Committee chairwoman Knesset Member Lia Shemtov (Israel Our Home) said, “Clinton should apologize, especially after the U.S. embassy in Tel Aviv refused even to send a written reaction to the committee's session.” The committee had invited U.S. Ambassador in Israel James Cunningham to participate in the hearing, but he stayed away and did not send anyone to represent him.

The U.S. Embassy stated in response, “The administration is not responsible for comments made by a private citizen who has a right to speak his mind, as is customary in Israel as well.”

Sources in the Knesset noted that the American claim that Clinton is a private citizen is belied by the fact that the American government still pays him a pension and supplies him with an entourage of assistants, and noted that Clinton still represents the United States in various world forums.

"The Olim {immigrants] from the former Soviet Union are Zionists who love their country and want to live their lives in security and peace, like any other citizen,” MK Shemtov said. “Some of them have been killed by bullets fired from guns that Clinton gave the terrorists.”

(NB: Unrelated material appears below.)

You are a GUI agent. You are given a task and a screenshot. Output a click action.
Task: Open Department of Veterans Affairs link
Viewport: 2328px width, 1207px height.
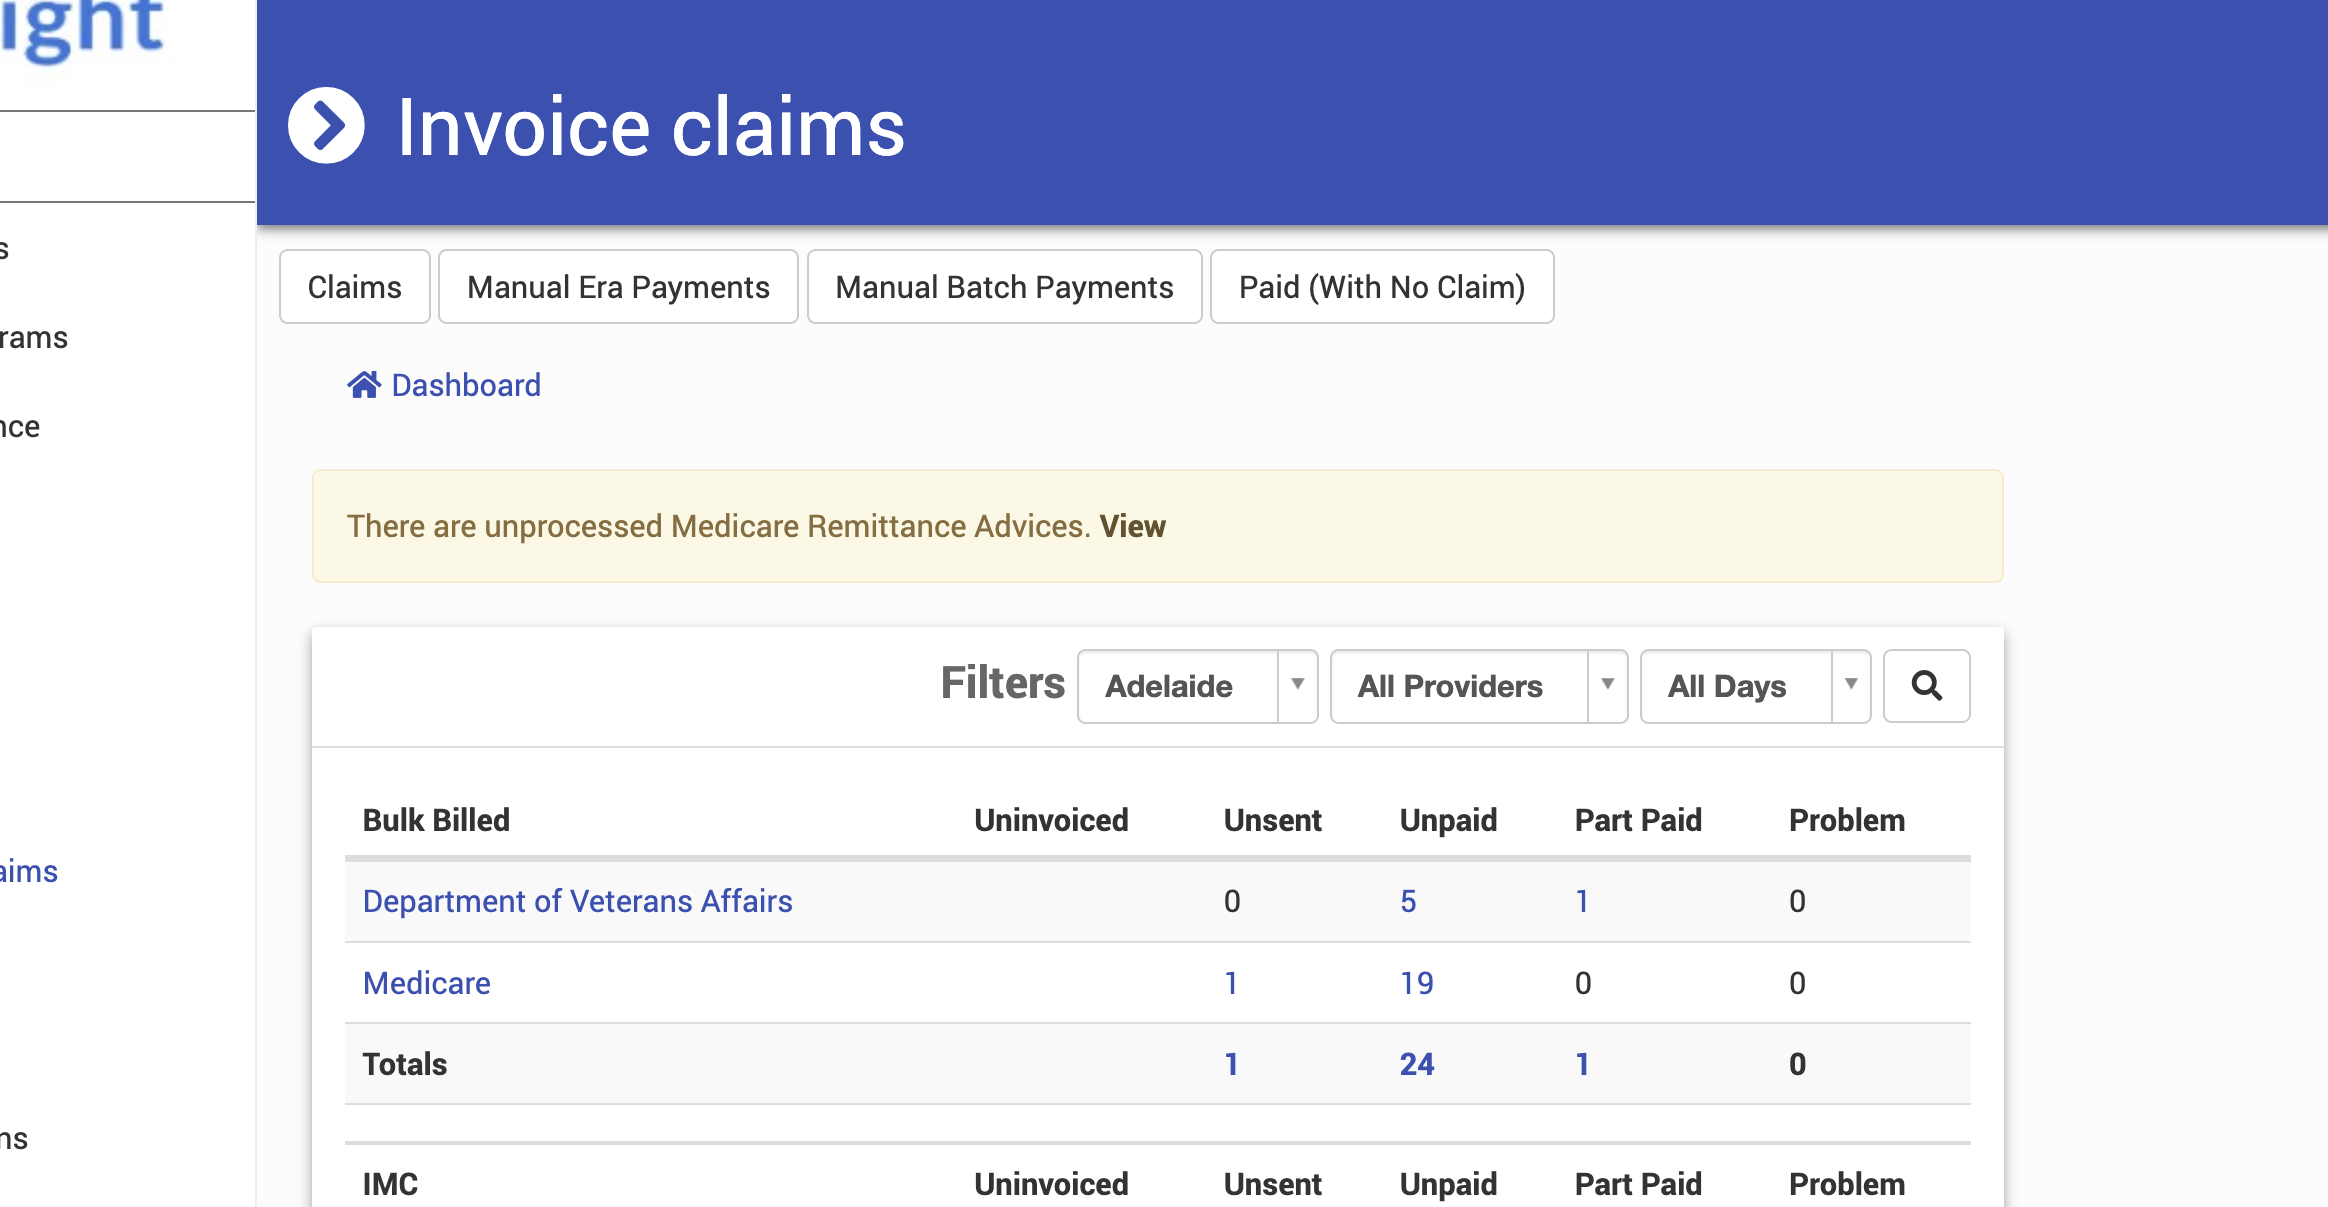577,901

MK Marina Solodkin (Kadima) stressed that the immigrants must not apologize to Clinton but rather attack him for what he said. She said that only thing that will speed up the diplomatic process is the addition of a “centrist” party like Kadima to the coalition.

Dr. Ze'ev Khenin, Chief Scientist of the Absorption Ministry, told the committee that surveys carried out by the ministry show that Russian immigrants are not so different from the rest of the Israeli voter body. Five to seven percent describe themselves as leftists, about one third say they are rightists and the rest say they are center-right.